Elaborate, underfoot tile mosaic is composed of marble and polished agate in colourful, 1,700 sq ft stone building, says Tommy Barker.
Location: Ballea Road, Carrigaline
Size: 160 sqm (1,700 sq ft)
THERE’S a calming aura to The Coach House — could it be the spa-like scents in the air, or is it the unexpectedly intriguing grounds rising up behind, which have a hidden fairy garden among the tiers? Or, might it be the mystic crystals inset into the living room’s floor?
This converted roadside coach house, just by the start of the Ballea Road, in Carrigaline south of Cork, is already interesting for its conversion, its unexpected amount of space and its re-jigged room layout. But, it has something more special underfoot, an elaborate central tile mosaic with inset marbles, as well as a large, central large slice of polished agate, and surrounding gems or crystals which are called Labradorite.
When doing due diligence, if you check Wikipedia about Labroadorite, it will give you a geological description of an iridiscent feldspar mineral and stone, found mainly near Labrador in Canada, as well as more rarely found deep underfoot around Norway .
Other websites, however, will tell you that Larbradorite is a Stone of Magic, revered by the Inuit people or northernmost Americas, who believed it fell from the frozen fires of the Aurora Borealis, back in the mists of time. This ‘power stone’ allows you to see through illusions, to determine the form of your dreams and goals and “is excellent for strengthening intuitions.”
So, if you feel the Coach House is talking your langauge, well, that’s simply the power stone called Labradorite weaving its spell.
“The tiling is the epicentre of the house,” ventures estate agent Hugh McPhillips, of Marsh auctioneers, who has put the Coach House on the open market, and has priced it at a down-to-earth €275,000.
That’s for a very comfortable, and surprisingly spacious and utterly characterful three-bed home (an historic building which used to accommodate horses in a different century, and was also used as a potato store). It measures 1,700 sq ft and is within a few minutes’ walk of the town of Carrigaline.
Well over a century old, it’s a stone-built property that was adapted and converted by a local auctioneer, Paddy Dennehy, back around 1989 (it may have been associated with Ballea Castle, a mile away), and which has been successfully sold on once or twice in the interim.
Its current owners have been here since 2012, having moved in from closer to the coastline and have clearly put their own stamp on it since.
They have opened up a couple of smaller ground-floor rooms to create a very large living space, which is now heated by the back-up addition of a wood-burning stove (with a second stove in the kitchen/family space).
This room has those aforementioned crystals set into the floor, within a larger star shape on the tiled floor, and a variation on a crystal chandelier hangs directly overhead the Labradorite floor crystal.
The gems were put there by the house’s owners, one of whom has a business in healing, holistic treatments and in crystals, and sells via the internet.
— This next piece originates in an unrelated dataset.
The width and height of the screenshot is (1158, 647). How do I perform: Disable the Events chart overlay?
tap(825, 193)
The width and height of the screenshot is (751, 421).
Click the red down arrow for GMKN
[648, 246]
As a result, the house (and gardens, which have lots of statues of Buddha, among other more quirky figures) is quite decked out with novelties, and assertive colours. Greige it ain’t — even though the main room does have dark grey walls, as well as some exposed stone.
The building’s original incarnation, as a stables or coach house, is recalled in features like the stone structure and arched heads over windows and doors.
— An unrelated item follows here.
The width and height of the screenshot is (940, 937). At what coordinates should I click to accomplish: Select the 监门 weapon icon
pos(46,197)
The view from the south and from the Ballea Road road is almost modest, with two small windows and a central, larger arched one. To the rear, the house opens even more, with the bonus of a dining room addition to the kitchen, with glass on two sides overlooking the tiered garden, plus walls in stone to match the main house, by the arched entrance door. There’s a French door to a patio, and clerestory window under the roof, for evening light
Despite an overall northerly aspect, this extra space is quite bright, with an overhead Velux, and has a contemporary-style wood-burning stove for extra heating oomph.
All overhead windows are Veluxes, front and back, set into a concrete tile roof rather than slate, and the upstairs has three bedrooms, one with en suite and dressing room/walk-in wardrobes, plus main bathroom: the bathroom’s a tiny bit tight at one end, but an easy improvement could be to annex a spare bit of landing space into this room.
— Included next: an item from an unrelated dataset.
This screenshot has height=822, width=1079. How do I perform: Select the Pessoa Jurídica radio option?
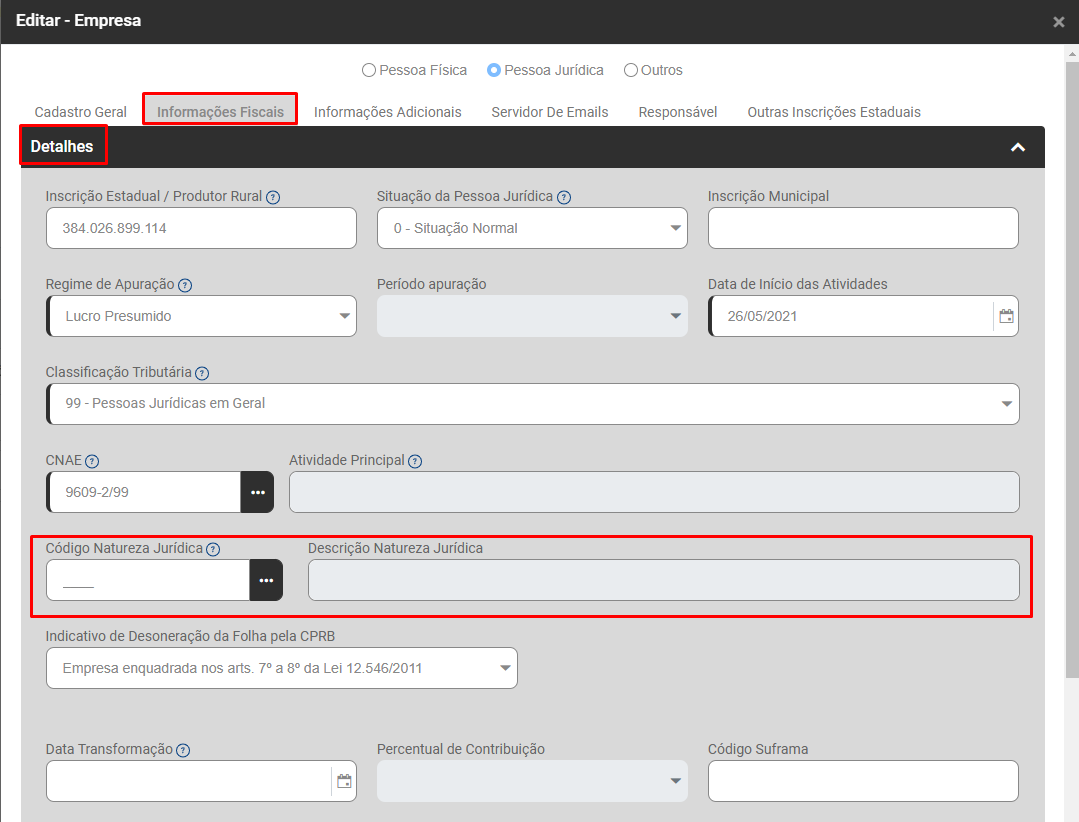[494, 70]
Access to this upper level is via an open-tread stairs in the main 24’ by 20’ living room, and up another bit is attic storage, with a Stira pull-down steps.
The floor area, of 1,720 sq ft, is generous, and off the kitchen is a ground-floor store room to the front, and utility behind with half-door access to the back garden.
Outside is enough parking for a few cars, and for sitting out, and, at the back, the gardens climb steeply past niche seating area and landscaping into seeming wilderness, where the remains of an old lime kiln can be discerned, surrounded by ivies and overgrowth.
Limestone kiln? It’s a long way from the frozen fires of the Aurora Borealis.
VERDICT: For those who want something affordable, yet a bit out of the normal, boring run of semis and bungalows, the Coach House is a gem.